* REQUIRED WORK *
Each line from the one holding "The width and" through the end of the records should be returned exactly, while pictures are skipped.

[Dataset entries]
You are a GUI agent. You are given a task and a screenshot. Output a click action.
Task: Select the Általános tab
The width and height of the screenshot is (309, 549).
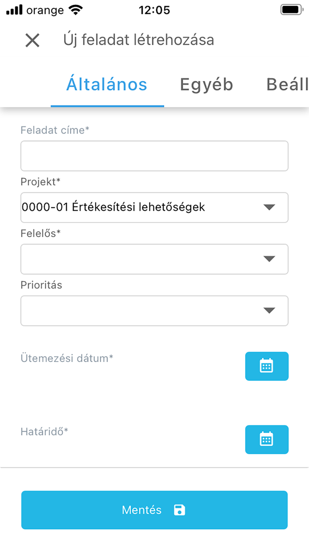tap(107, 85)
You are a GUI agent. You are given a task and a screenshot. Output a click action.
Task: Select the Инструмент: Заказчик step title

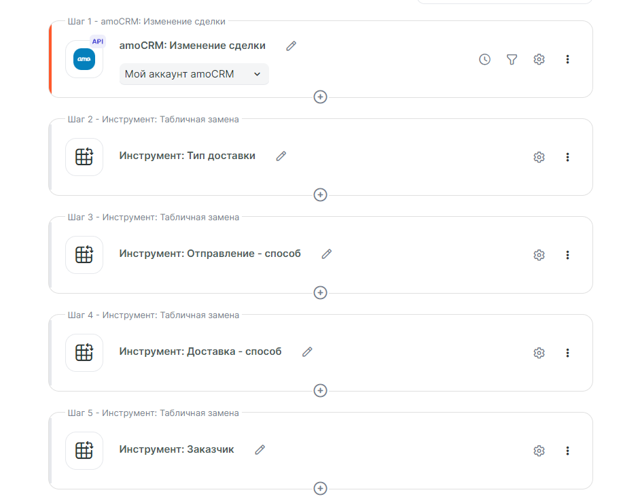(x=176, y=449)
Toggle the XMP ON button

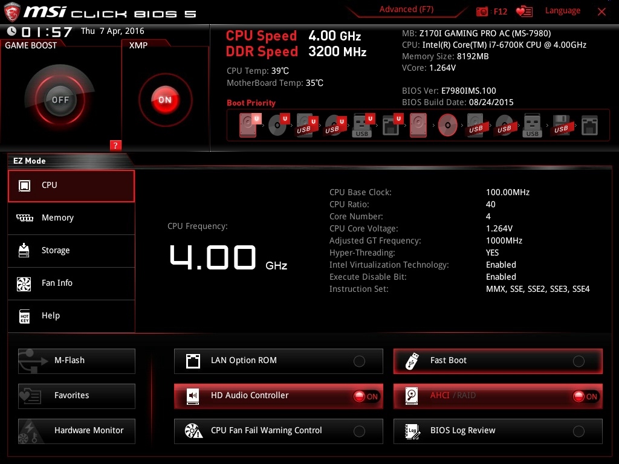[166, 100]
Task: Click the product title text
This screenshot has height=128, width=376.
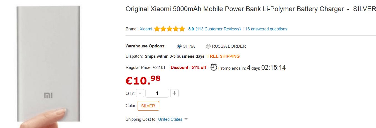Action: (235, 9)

* WRITTEN SOLUTION *
The width and height of the screenshot is (309, 549).
tap(107, 85)
You are a GUI agent. You are given a task and a screenshot. Output a click action.
Task: Select the Инструмент: Заказчик step title

(x=176, y=449)
Toggle the XMP ON button

[166, 100]
Task: Click the product title text
This screenshot has height=128, width=376.
Action: (235, 9)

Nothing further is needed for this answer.